### Dataset entries
┄┄┄┄┄┄

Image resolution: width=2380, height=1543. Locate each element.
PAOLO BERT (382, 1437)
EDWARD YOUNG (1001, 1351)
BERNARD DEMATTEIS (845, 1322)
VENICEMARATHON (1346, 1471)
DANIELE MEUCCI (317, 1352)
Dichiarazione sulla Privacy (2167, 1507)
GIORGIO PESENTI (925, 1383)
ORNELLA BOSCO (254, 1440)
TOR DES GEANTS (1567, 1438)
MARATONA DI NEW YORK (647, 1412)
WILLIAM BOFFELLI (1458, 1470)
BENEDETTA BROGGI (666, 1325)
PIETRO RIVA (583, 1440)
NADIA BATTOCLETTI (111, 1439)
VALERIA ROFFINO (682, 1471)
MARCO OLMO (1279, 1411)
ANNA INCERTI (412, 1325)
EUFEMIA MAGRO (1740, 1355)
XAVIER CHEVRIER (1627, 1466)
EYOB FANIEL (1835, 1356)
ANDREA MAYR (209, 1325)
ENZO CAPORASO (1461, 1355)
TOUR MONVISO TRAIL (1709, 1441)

┄┄┄┄┄┄

### TASK GOAL
Only those lines of the entries above that run from the line containing "DANIELE MEUCCI (317, 1352)" to the line containing "ANDREA MAYR (209, 1325)", both included, should be transcribed exactly.

### ANSWER TO THE PROBLEM
DANIELE MEUCCI (317, 1352)
Dichiarazione sulla Privacy (2167, 1507)
GIORGIO PESENTI (925, 1383)
ORNELLA BOSCO (254, 1440)
TOR DES GEANTS (1567, 1438)
MARATONA DI NEW YORK (647, 1412)
WILLIAM BOFFELLI (1458, 1470)
BENEDETTA BROGGI (666, 1325)
PIETRO RIVA (583, 1440)
NADIA BATTOCLETTI (111, 1439)
VALERIA ROFFINO (682, 1471)
MARCO OLMO (1279, 1411)
ANNA INCERTI (412, 1325)
EUFEMIA MAGRO (1740, 1355)
XAVIER CHEVRIER (1627, 1466)
EYOB FANIEL (1835, 1356)
ANDREA MAYR (209, 1325)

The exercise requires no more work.